-- Texte fourni --
---
Hier soir .
J’organisais chez moi une nouvelle partie de poker , étant devenu méchamment adepte de ce jeu depuis un an , espérant secrètement par ce biais devenir un brillant joueur imposant plus le respect que Mohamed Ali avant sa période Parkinsonienne , et surtout aux poches pleines en fin de partie .
Force m’est d’avouer que pour l’instant je fais surtout (sou)rire , particulièrement lorsque je me ramasse a faire tapis dès le 2eme tour avec un talent au bluff proche de celui du maire de Béthune assurant parcourir 400km en voiture en moins d’une heure quinze .
Le pseudo de « Pauv Nico » n’a jamais été autant d’actualité , des lors et évidemment .
La partie continuant donc sans moi , je cherchais une activité utile a masquer ma contrariété sous jacente a ma défaite un brin prématurée , aussi décidais je d’emprunter les clés de l’appartement de Mat , afin d’aller y trouver de quoi noyer mon amertume dans quelques bouteilles de vin périmées , récupérées un glacial soir devant la devanture d’un sommelier sans doute horrifié par l’inquiétante couleur marron qu’avait pris , entre autre , le rosé .
Sans parler du goût , touchant sans exagération ou presque a l’innommable .
(…)
« Ok , j’ai les bouteilles , j’ai pensé a rallumer la lumière dans l’escalier pour éviter de me ramasser lamentablement , j’ai mon portefeuille-ma-carte-bleue-mon-écharpe-grise-toute-neuve-dont-je-suis-fou , j’ai les clés , ok je peux y aller . »
---
(Entrées de données extraites)

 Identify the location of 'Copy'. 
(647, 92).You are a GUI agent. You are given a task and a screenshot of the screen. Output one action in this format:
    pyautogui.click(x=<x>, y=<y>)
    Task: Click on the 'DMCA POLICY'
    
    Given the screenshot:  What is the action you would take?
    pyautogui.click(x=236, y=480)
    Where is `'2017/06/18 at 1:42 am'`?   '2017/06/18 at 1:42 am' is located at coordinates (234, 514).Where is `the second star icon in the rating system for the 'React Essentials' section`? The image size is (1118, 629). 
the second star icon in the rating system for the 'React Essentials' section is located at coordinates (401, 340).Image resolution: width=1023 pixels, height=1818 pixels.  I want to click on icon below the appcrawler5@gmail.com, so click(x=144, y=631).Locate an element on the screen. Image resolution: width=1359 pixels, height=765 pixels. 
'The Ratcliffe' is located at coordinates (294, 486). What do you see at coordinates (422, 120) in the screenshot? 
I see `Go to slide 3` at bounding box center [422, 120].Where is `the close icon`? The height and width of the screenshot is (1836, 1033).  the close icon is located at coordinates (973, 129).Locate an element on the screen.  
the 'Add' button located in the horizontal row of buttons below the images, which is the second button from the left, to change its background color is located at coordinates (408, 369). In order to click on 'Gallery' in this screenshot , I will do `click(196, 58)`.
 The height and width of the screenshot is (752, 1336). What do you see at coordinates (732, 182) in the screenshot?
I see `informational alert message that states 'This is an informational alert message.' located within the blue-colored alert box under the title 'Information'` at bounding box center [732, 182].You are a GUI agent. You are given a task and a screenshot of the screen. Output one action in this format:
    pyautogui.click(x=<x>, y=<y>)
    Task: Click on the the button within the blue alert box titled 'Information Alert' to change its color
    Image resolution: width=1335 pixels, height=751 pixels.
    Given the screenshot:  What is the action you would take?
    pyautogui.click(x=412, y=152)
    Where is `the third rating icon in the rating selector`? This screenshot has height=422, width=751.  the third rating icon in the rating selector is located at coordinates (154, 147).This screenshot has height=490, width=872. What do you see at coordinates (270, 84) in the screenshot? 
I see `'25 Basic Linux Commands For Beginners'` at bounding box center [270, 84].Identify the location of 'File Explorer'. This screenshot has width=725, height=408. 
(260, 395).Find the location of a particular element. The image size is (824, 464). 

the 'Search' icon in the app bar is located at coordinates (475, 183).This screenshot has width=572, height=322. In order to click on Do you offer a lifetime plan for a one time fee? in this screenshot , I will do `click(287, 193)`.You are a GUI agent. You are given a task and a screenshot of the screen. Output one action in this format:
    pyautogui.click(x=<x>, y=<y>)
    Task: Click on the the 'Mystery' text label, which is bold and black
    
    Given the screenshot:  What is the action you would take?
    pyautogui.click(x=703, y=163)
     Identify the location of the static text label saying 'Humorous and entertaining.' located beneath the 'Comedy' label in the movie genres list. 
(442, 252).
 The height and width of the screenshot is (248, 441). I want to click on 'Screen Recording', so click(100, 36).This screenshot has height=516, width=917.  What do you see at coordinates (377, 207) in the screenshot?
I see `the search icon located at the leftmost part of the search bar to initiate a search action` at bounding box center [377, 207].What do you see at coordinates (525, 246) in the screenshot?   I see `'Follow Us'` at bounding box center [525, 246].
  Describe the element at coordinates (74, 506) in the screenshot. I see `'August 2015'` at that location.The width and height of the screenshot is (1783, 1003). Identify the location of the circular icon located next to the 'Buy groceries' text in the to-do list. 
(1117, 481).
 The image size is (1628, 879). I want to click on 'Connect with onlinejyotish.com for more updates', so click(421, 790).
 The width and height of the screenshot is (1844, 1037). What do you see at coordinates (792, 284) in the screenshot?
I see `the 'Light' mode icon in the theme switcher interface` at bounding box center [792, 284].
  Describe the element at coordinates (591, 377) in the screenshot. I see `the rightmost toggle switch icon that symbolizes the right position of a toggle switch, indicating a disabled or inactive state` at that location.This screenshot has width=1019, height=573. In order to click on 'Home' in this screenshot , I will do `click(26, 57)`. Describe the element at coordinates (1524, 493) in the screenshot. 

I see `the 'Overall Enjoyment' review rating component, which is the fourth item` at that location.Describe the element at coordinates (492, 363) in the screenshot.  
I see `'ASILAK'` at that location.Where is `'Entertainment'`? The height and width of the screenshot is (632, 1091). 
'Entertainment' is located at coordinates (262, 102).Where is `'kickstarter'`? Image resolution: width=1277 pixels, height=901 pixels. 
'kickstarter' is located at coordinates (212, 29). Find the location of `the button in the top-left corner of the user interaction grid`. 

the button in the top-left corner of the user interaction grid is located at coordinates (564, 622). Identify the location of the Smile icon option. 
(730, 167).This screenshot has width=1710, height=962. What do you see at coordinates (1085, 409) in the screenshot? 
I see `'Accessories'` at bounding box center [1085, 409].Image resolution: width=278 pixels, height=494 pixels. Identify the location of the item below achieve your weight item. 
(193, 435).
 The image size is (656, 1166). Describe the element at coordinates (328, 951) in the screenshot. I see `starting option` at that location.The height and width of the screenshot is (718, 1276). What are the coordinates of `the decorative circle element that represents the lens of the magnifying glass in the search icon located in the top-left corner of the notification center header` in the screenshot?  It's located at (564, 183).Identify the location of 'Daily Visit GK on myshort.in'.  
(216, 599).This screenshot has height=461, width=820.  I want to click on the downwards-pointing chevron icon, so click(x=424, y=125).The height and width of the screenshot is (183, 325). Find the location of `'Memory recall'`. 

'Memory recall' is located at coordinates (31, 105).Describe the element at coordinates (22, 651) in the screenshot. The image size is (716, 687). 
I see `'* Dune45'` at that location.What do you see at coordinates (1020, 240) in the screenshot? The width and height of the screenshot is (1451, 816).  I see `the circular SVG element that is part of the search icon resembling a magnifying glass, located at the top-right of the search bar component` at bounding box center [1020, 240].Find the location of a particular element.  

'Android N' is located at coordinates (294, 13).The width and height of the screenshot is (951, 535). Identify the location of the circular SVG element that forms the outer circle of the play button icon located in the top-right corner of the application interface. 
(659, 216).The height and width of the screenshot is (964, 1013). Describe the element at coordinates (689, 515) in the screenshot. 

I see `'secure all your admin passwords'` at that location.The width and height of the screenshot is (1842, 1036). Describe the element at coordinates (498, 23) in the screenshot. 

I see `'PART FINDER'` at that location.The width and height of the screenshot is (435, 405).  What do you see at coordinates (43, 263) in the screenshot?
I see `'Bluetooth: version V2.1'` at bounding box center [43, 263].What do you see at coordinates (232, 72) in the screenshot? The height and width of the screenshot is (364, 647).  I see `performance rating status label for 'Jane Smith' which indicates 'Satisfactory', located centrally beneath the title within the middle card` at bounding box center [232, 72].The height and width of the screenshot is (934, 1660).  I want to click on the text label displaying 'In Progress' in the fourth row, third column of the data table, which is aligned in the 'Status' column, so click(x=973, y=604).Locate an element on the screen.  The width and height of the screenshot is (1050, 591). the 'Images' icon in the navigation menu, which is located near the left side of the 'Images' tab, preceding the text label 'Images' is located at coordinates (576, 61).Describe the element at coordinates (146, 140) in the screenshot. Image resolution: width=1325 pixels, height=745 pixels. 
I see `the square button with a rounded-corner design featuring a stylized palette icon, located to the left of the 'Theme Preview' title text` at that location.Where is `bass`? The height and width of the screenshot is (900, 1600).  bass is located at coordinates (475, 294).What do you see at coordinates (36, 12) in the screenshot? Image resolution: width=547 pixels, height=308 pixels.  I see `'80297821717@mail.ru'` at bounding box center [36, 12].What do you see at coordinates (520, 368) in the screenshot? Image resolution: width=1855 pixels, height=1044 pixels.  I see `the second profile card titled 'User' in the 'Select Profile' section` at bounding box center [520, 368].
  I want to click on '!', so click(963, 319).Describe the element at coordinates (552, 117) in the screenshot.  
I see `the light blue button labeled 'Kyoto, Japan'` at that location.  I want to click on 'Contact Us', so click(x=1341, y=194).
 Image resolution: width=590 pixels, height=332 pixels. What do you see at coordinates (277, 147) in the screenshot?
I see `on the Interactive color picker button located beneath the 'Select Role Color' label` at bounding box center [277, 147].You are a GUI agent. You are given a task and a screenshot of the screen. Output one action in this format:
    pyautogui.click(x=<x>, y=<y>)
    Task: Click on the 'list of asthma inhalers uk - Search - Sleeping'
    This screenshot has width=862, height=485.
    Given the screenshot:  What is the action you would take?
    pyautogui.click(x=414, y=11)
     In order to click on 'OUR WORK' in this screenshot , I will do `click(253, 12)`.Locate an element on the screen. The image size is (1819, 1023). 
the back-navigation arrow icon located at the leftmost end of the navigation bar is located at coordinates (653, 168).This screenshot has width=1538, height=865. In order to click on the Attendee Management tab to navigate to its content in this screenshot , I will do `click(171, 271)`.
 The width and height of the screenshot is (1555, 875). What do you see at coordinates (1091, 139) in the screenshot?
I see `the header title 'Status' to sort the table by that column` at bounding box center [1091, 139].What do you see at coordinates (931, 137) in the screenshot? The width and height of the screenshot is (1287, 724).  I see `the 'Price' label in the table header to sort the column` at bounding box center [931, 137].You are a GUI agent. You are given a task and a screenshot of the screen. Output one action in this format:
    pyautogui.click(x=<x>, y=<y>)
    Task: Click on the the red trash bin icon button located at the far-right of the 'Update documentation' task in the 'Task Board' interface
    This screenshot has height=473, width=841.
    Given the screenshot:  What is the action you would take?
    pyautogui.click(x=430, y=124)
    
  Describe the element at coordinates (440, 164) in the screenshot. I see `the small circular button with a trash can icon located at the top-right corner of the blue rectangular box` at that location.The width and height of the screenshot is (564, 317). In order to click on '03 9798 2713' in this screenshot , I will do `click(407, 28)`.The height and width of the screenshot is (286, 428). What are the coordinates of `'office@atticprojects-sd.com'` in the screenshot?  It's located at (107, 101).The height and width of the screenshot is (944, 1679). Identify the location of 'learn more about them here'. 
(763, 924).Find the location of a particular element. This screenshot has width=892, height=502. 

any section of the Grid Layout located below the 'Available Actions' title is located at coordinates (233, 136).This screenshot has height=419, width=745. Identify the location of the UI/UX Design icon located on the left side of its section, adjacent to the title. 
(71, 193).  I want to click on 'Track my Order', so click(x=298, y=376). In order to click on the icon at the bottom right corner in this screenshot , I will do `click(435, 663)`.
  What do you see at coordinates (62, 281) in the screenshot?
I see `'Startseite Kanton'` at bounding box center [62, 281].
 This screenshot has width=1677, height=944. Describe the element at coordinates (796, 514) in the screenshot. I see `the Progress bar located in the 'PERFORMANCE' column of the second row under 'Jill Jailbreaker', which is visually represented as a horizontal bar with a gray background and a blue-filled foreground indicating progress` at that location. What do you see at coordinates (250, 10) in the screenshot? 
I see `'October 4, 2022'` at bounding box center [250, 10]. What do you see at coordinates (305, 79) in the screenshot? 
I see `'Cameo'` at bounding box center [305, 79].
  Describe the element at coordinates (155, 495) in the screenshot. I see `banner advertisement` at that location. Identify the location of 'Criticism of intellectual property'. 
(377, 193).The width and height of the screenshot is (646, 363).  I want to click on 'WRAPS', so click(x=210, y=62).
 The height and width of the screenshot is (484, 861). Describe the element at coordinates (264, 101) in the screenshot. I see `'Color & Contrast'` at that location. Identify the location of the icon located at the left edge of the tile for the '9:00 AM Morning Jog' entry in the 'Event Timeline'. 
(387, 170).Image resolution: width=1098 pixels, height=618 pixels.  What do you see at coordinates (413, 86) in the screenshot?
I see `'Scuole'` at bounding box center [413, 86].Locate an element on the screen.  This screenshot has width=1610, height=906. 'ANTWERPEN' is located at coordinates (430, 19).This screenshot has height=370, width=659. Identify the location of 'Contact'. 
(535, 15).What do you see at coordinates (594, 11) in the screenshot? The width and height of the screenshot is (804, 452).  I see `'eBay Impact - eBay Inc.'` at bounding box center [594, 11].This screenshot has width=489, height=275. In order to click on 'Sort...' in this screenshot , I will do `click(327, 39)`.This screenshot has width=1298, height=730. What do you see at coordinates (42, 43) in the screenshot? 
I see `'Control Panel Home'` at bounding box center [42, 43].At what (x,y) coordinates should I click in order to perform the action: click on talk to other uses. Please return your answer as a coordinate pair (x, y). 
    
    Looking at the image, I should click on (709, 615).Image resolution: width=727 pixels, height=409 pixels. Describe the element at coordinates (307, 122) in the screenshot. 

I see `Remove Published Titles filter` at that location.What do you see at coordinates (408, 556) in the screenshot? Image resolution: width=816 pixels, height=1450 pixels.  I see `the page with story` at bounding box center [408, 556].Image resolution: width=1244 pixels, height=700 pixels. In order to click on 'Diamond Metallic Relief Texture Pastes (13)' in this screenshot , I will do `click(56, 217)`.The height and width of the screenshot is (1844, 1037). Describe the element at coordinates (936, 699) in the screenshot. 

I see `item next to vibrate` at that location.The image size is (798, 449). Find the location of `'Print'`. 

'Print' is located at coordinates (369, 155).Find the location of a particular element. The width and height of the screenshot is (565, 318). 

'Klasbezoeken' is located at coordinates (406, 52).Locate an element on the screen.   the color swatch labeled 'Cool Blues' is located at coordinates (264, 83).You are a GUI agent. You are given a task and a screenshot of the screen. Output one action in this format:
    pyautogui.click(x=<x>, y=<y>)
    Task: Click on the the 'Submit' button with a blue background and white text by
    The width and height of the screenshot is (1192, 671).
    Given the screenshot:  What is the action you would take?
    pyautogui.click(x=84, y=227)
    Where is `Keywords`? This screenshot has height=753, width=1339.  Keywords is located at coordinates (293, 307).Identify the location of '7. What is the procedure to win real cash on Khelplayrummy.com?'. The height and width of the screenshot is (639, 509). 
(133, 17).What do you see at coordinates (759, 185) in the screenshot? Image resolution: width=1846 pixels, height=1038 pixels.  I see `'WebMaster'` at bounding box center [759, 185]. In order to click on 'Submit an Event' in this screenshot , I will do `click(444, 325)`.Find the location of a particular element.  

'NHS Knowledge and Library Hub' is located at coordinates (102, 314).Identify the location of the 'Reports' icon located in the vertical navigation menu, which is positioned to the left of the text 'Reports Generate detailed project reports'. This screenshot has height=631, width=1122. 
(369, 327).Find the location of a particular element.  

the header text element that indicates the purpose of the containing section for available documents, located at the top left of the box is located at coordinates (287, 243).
---
-- Détail de la consigne --
Reproduisez tel quel, dans le récit de la partie de poker, le passage qui va de « J’organisais chez moi » jusqu'à « et évidemment . ».

-- Résultat ci-dessous --
J’organisais chez moi une nouvelle partie de poker , étant devenu méchamment adepte de ce jeu depuis un an , espérant secrètement par ce biais devenir un brillant joueur imposant plus le respect que Mohamed Ali avant sa période Parkinsonienne , et surtout aux poches pleines en fin de partie .
Force m’est d’avouer que pour l’instant je fais surtout (sou)rire , particulièrement lorsque je me ramasse a faire tapis dès le 2eme tour avec un talent au bluff proche de celui du maire de Béthune assurant parcourir 400km en voiture en moins d’une heure quinze .
Le pseudo de « Pauv Nico » n’a jamais été autant d’actualité , des lors et évidemment .